_Collected data_:
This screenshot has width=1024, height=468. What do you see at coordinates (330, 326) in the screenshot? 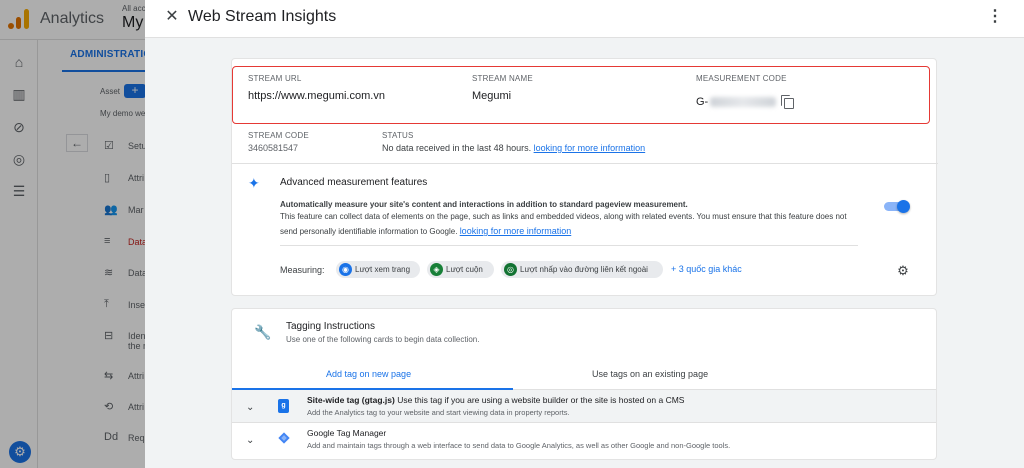
I see `tagging-title: Tagging Instructions` at bounding box center [330, 326].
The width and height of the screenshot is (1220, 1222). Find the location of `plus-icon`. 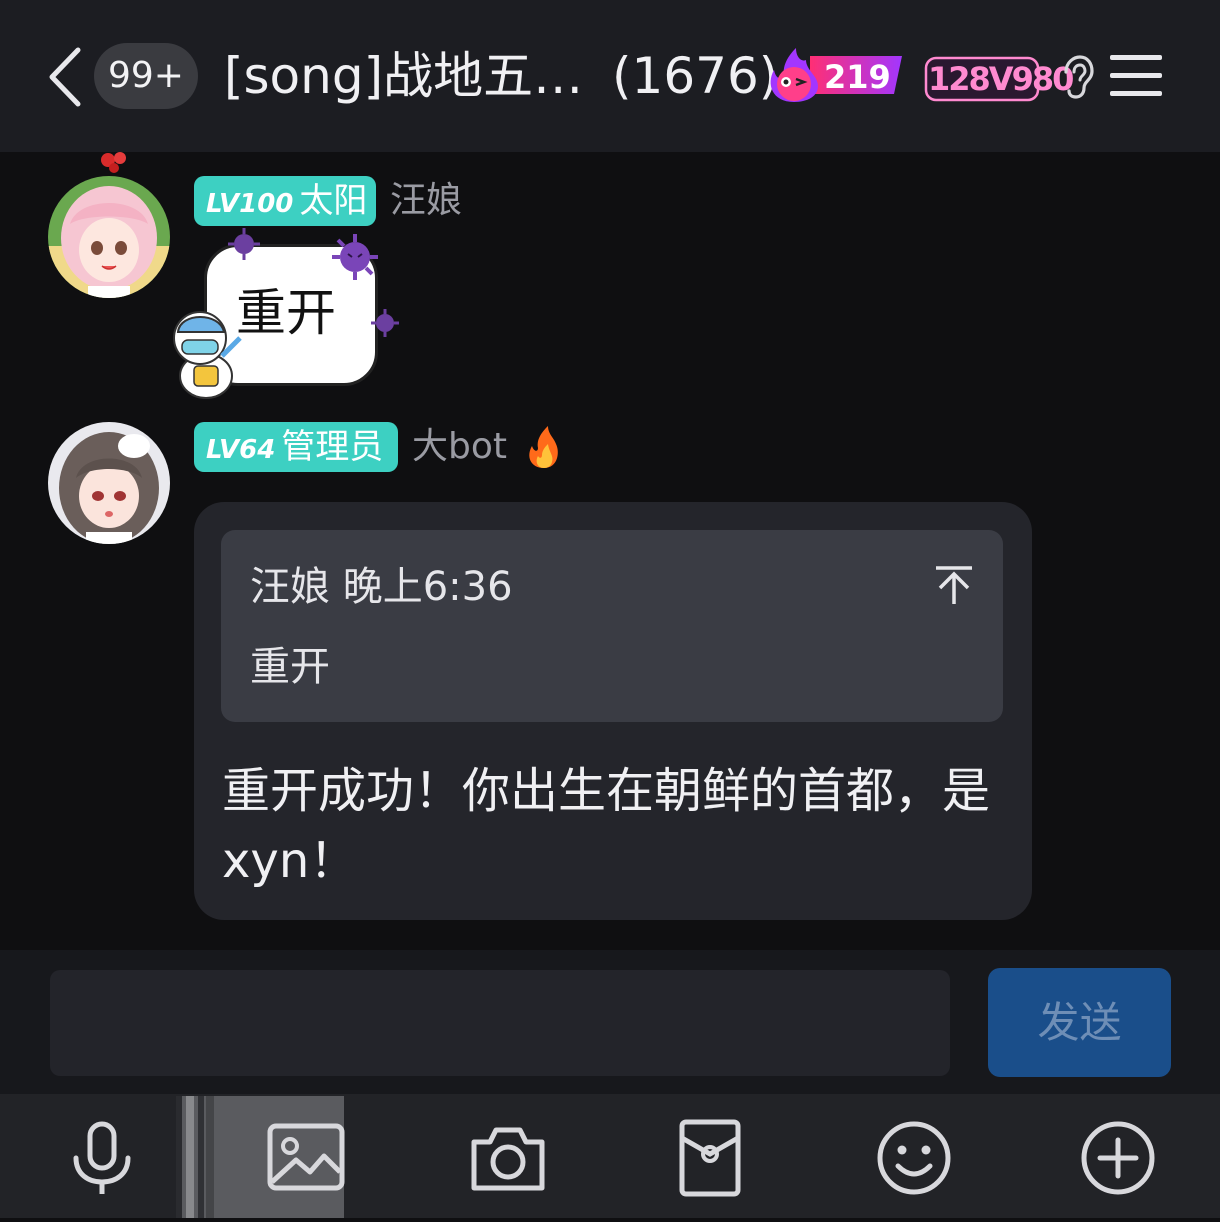

plus-icon is located at coordinates (1118, 1158).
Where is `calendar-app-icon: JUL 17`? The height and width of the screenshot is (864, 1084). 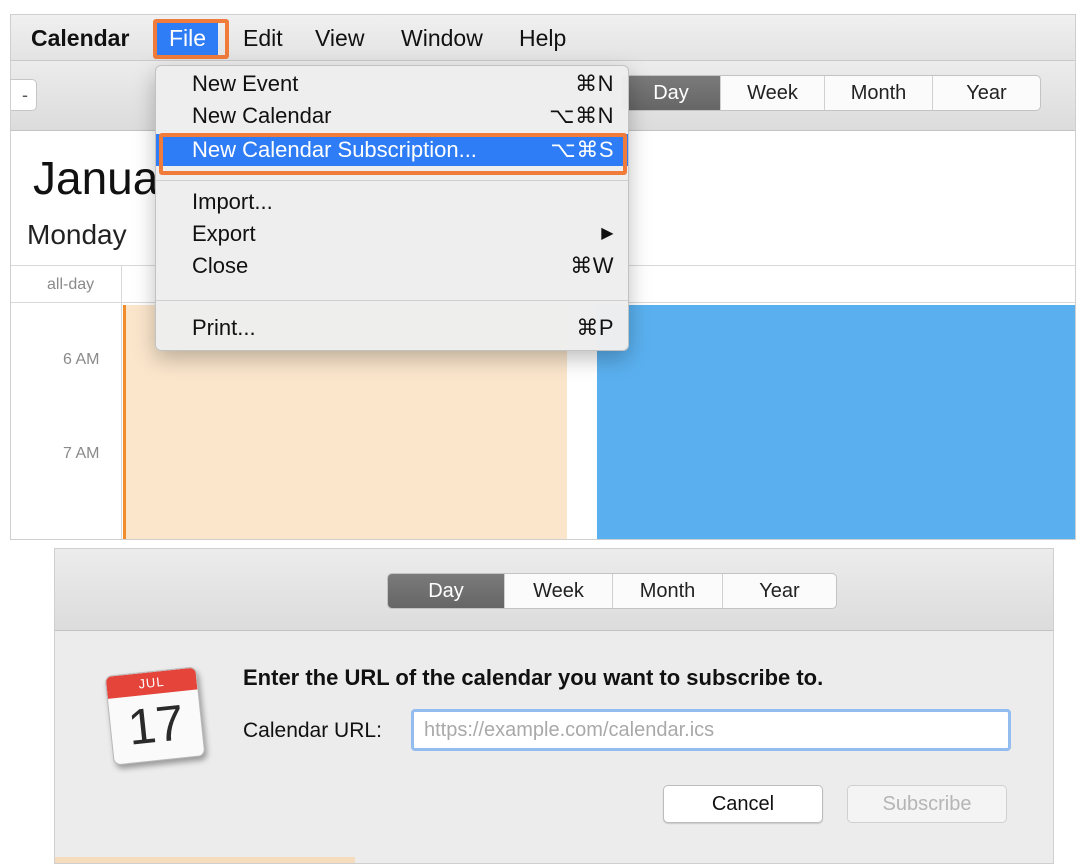
calendar-app-icon: JUL 17 is located at coordinates (155, 716).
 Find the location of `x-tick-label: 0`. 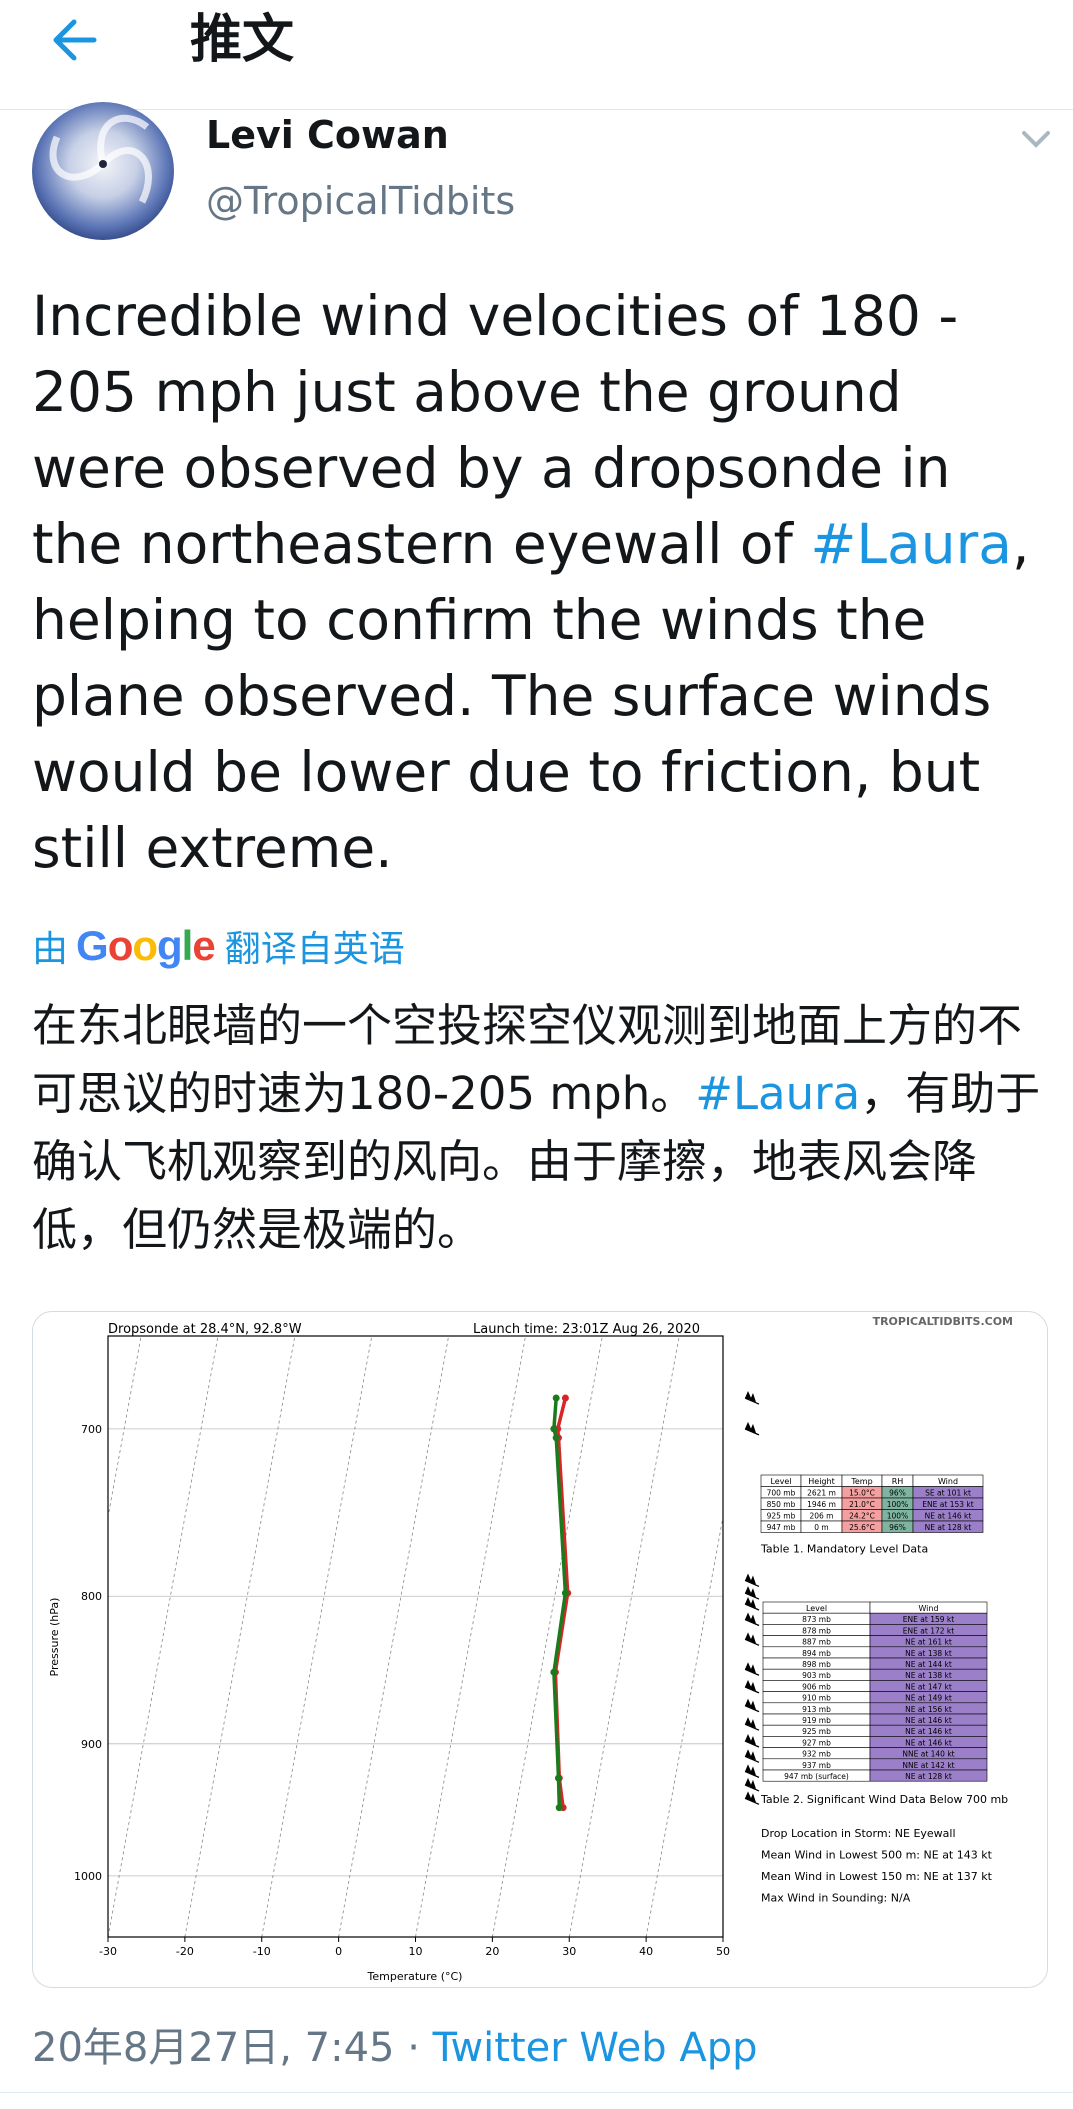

_EXERCISE DIRECTIONS_: Could you convert the full listing above into a numbered list with the blank lines dropped and the pictures left out?

_TASK OUTPUT_:
1. This screenshot has width=1024, height=468. What do you see at coordinates (330, 326) in the screenshot? 
2. I see `tagging-title: Tagging Instructions` at bounding box center [330, 326].
3. The width and height of the screenshot is (1220, 1222). Find the location of `plus-icon`. 
4. plus-icon is located at coordinates (1118, 1158).
5. Where is `calendar-app-icon: JUL 17`? The height and width of the screenshot is (864, 1084). 
6. calendar-app-icon: JUL 17 is located at coordinates (155, 716).
7.  Find the location of `x-tick-label: 0`. 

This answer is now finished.